Combine 2D ML algorithms and 3D lidar data with Ouster Python SDK

We are continuing to improve our SDK here at Ouster to help more engineers to build and test with lidar data faster. To demonstrate its expanding capabilities, we wrote this blog post on how easy it is to use a powerful 2D computer vision algorithm (YOLOv5) on our digital lidar data to build a social distancing app.

Feel free to try other algorithms on our sample data library. If you have any feedback, drop us a line on our GitHub.

For those of you interested in ROS2 drivers for our sensors, please visit this GitHub page. Thanks!

6 Likes

Updated YOLOv5 Sample code with Google Colab: GitHub - ouster-lidar/ouster-yolov5-demo

I meet a lot of colleagues who are tricked by the Ouster pseudoimage output seeming like a 2D image. And it always takes some time to explain to them it is not an image and should not be treated as such, unless only very approximate results are wanted (which is, however, often the case):

  1. On mobile robots, when the robot rotates, the resulting “pseudoimage” does not correspond to anything physical. Each column of the scan contains some data, but if the robot was rotating, the angular distance between columns is variable, making it impossible to map the columns to real world directions (of course, it’s quite well possible with the 3D pointcloud data + IMU). And objects get quite distorted, like with a rolling shutter camera with 100 ms exposure time.
  2. Even in stationary applications, the angular resolution of the pseudoimage is limited to 360/1024 (or 360/2048) degrees, which is less than the encoder can really tell. And unfortunately, each row of the scan has an angular offset from the surrounding rows, which can be partly fixed by the provided destaggering procedure. However, these offsets are not multiples of 360/2048, so some rows get their angle of capture affected by the lower angular resolution much more than other rows.
  3. As the usual idea people have is that the lidar has 128 lasers directly under each other pointing to the same direction, they are quite surprised that wall corners and other vertical lines do look zig-zaggy in the scan, even after destaggering.
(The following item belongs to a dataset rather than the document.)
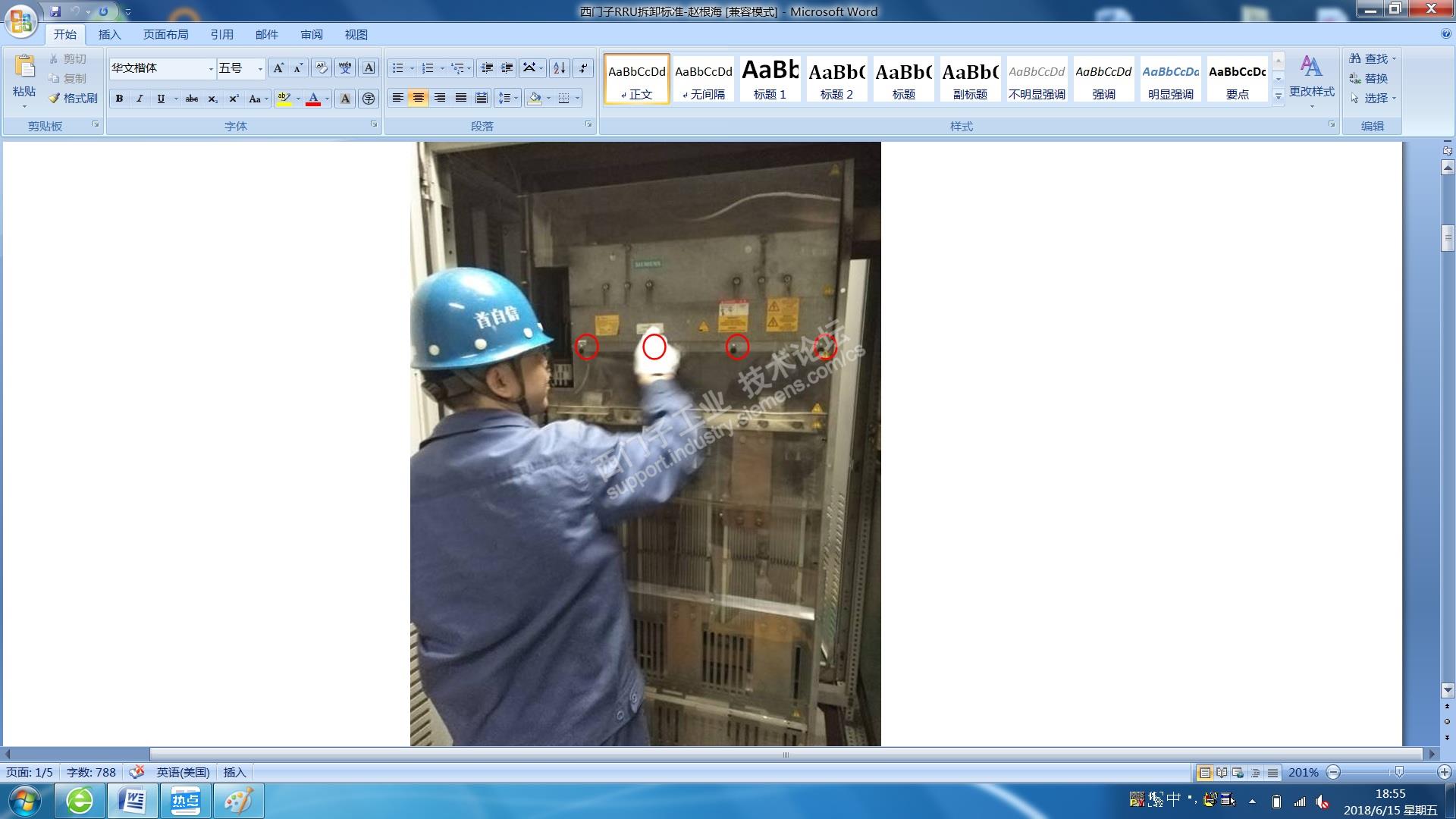Apply strikethrough formatting
The image size is (1456, 819).
click(x=192, y=99)
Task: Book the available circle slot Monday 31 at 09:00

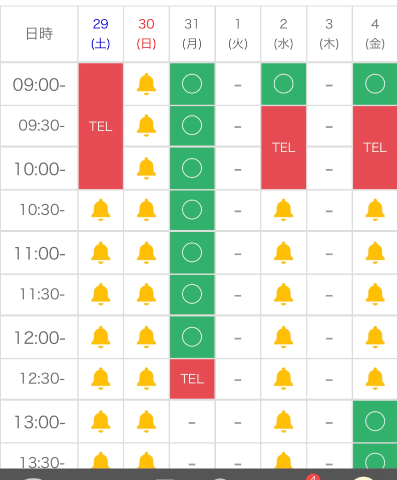Action: tap(192, 84)
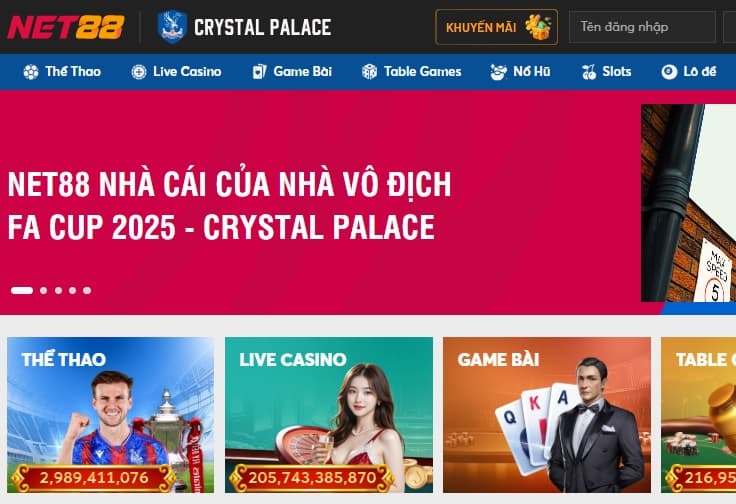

This is not generally a problem of the pseudoimage representation, it affects as well 3D pointclouds. However, in the pseudoimages, it is much better visible. It’s just a consequence of the construction and the horizontal offsets between the lasers. As the offsets are not a multiple of 360/2048, two neighbor lasers will most probably not measure in coinciding world horizontal directions, so one can nearly hit the corner, while its neighbor can nearly miss it. This effect gets the worse, the closer the object is. On this year’s ICRA, I’ve talked to about 3 presenters who tried to do lidar-camera calibration on these pseudoimages and all of them were surprised straight lines actually do not look straight, even though they required them for the calibration to succeed.
  4. Standard 2D images used for ML (RGB images) do not have invalid values. But the lidar pseudoimages do have them (as well as any other depth images do). People usually just ignore them. Depending on their number, it can work well, but it can also ruin the algorithms. Or they need to retrain much more.
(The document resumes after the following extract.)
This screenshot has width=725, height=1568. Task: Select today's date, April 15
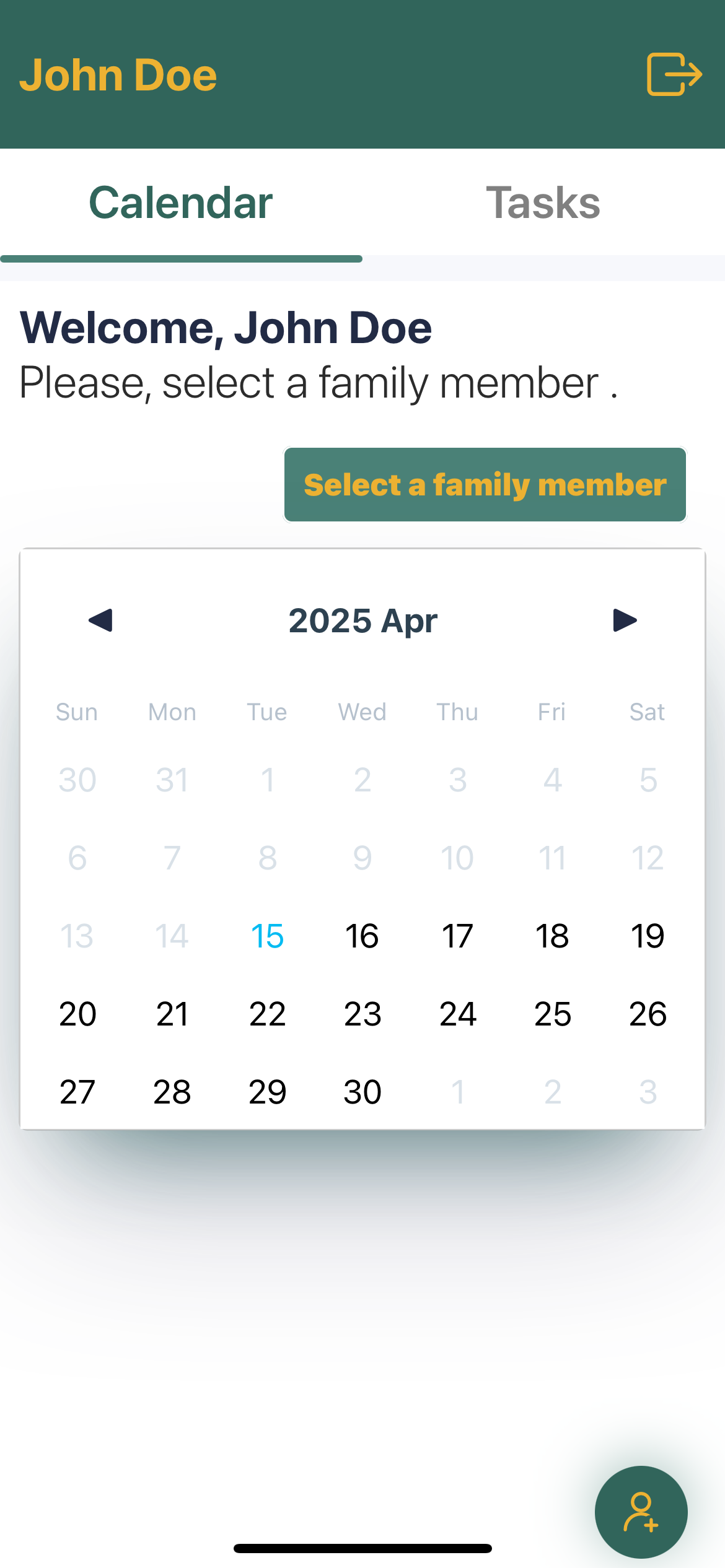click(267, 936)
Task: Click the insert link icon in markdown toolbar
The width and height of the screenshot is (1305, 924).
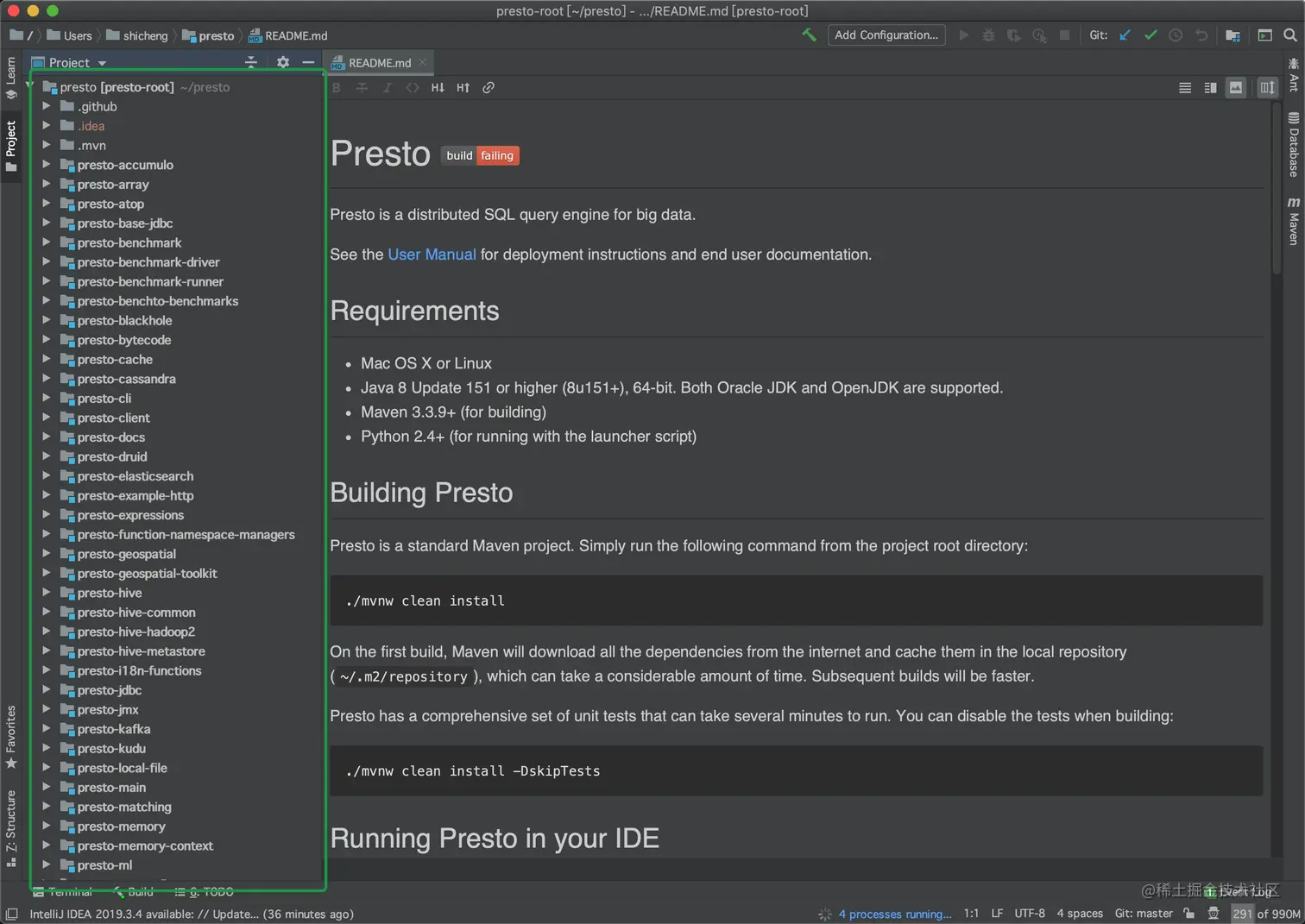Action: tap(489, 88)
This is not a rant at Ouster lidars themselves - they’re great! It’s maybe just a little rant to the propagation of pseudoimages as images without mentioning these caveats.

3 Likes

In case anyone needs a visual aid for the staggered laser scan lines I found an old video I made of a OS1-64 with a NIR camera and proper exposure time / frame rate. The FoV is limited to a front facing slice and you can see the staggered layers towards each extreme of the FoV.

2 Likes

Very informative post @peci1.

Adding a visual example on the stop sign pole you can observe the jagged pattern from a LIDAR.

When performing calibration, if the scene is static (as is above) LIDAR to camera synchronization matters little. However on a robot in motion, LIDAR points need compensation for motion.
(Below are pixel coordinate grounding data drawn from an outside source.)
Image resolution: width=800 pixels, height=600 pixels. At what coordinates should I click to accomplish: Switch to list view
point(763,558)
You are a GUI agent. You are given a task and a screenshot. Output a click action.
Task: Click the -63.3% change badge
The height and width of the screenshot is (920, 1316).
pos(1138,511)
The above example illustrates this with rotation of the camera and LIDAR on a rigid assembly. Since the LIDAR captures at 10hz, and the camera at 30hz (global shutter in this case) there is movement reflected in the LIDAR points relative to the camera image (note the misalignment on the dead-end sign).

Since there are 3 camera captures to a single LIDAR capture, the optimal camera capture can be used. By selecting the camera capture where the rotation of the LIDAR overlaps with the center of the field of view of the camera, effects from motion can be reduced. Further reduction can come from visual-odometry or IMU, for objects that are static.

+1 on removing invalid values, which can cause systemic errors during training; this is visible in the above example on retro-reflective road paint with incorrect returns. Or remove problematic captures from datasets entirely with a understanding of the test hole created by the lack of data.

2 Likes